MYTHOLOG
- Website type: Literary
- Available in: English
- Founded: 2002
- Dissolved: 2007
- Headquarters: {{{location_country}}}
- Editor: Asher Black
- Industry: Online magazine
- Website: greenmanreview.com agreenmanreview.com
- Launched: 2002
- Current status: Defunct

= MYTHOLOG =

American web magazine

MYTHOLOG Literature of Mythic Proportions was a quarterly digital publication published from 2002 to 2007. It featured a collection of stories, poems, essays, reviews, writers, editors, illustrations and artists, that found myth in places odd and ordinary. The publications Editor-in-Chief was Asher Black.

==Genre==
MYTHOLOG accepted work on any genre, as long as they had some connection with mythic (not necessarily mythological) concepts.

It published essays such as The Door to the Imaginal Realm by Mary Pat Mann. later referenced in the book Alien Encounters by Patricia D. Netzley.

It was listed as a flash fiction market in Flash Fiction Flash Newsletter.

Genres included horror, such as The Cabin at the Top of the World by Mark Allan Gunnells, mentioned in the book 11 Classic Short Stories to Read by the Winter Fireplace.

It published erotic fiction as cited in the book Eternally Noir, 2005 from Logical-Lust Publications.

It also included religious poetry as mentioned in Joyce Lexicography Volume Fifteen, 2012 from Bucharest: Contemporary Literature Press. which is an imprint of The University of Bucharest, and has been cited in other academic publications such as 100 Papers: An Anthology of Flash Fiction and Prose Poetry with a Theoretical Postscript, University of the Witwatersrand, Johannesburg.

==Writers' market listings==
MYTHOLOG was listed in several magazine market lists, including Ralan and Spicy Green Iguana, as well as Speculative Literature Foundation.
It was listed in the book Get Your Articles Published by Lesley Bown and Ann Gawthorpe, McGraw-Hill 2010.

Various private collections of ezines, digital publications, and other writer venues also listed MYTHOLOG as being open to submissions from interested writers.

MYTHOLOG was a launchpad for a number of aspiring authors such as Christie Maurer (1937-2016), and is mentioned in her obituary.

==Notable authors==

A number of authors had early publications in MYTHOLOG.

Bruce Holland Rogers, whose books include: Bedtime Stories to Darken Your Dreams, Word Work: Surviving and Thriving As a Writer, and Flaming Arrows.

Marsheila Rockwell was nominated for the 2006 Rhysling Award from The Science Fiction Poetry Association (SFPA) for the poem "Fairy Tale Ending" (MYTHOLOG, Vol.3 No.3).
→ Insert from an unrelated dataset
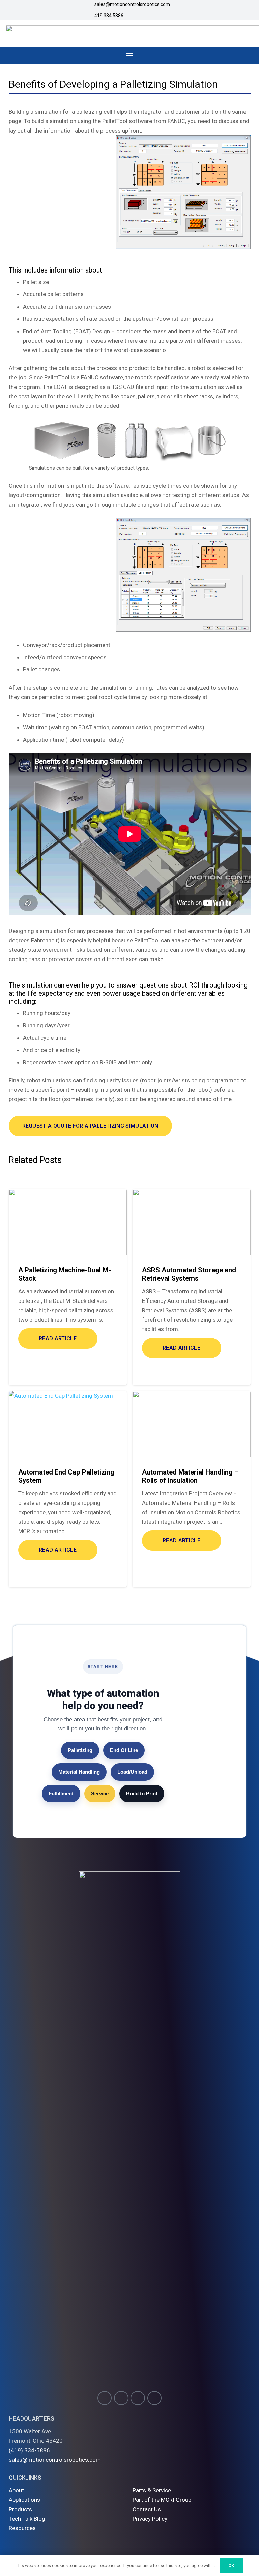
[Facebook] (121, 2398)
She is author of Legacy of Wolves, Wizards of the Coast, 2007.

Danny Adams is winner of a place in The 2006 Rhysling Anthology for "Utnapishtim on Friday After Dessert". He is co-author, with Philip Jose Farmer, of the short science fiction novel The City Beyond Play, September 2007.

Jacqueline West is author of Cherma, poetry series, published by the University of Wisconsin - Madison's Parallel Press Chapbook Series in 2010.

Gerri Leen's work appears in anthologies like Sails & Sorcery: Nautical Tales of Fantasy and multiple Star Trek: Strange New Worlds editions.

Elizabeth Barrette is author of fourteen poems and one story in MYTHOLOG. She received a 2005 Rhysling nomination. She is Assistant Editor of SageWoman. Her work appears in the anthology The Impossible Will Take a Little While.

Lisa Agnew: Her first novel is Sword: Tales from the Green Sahara and Casual Soup.

Elizabeth Thomas Wenning is author of Confessions of a Mixed-up Weasel Hater.

Terry Dartnall, Brian Ames, and J.R. Cain are each authors of several anthologies of short work, including work originally appearing in MYTHOLOG.

Jerry J. Davis is responsible for the book Travels and has been included in the anthology Houston: We've got Bubbas!

Stewart Sternberg has work published in High Seas Cthulhu, an anthology of nautical Lovecraftian horror.

Robert Rhodes is a co-author of The Sword in the Mirror: A Century of Sword & Sorcery, in The Greenwood Encyclopedia of Contemporary Popular American Literature.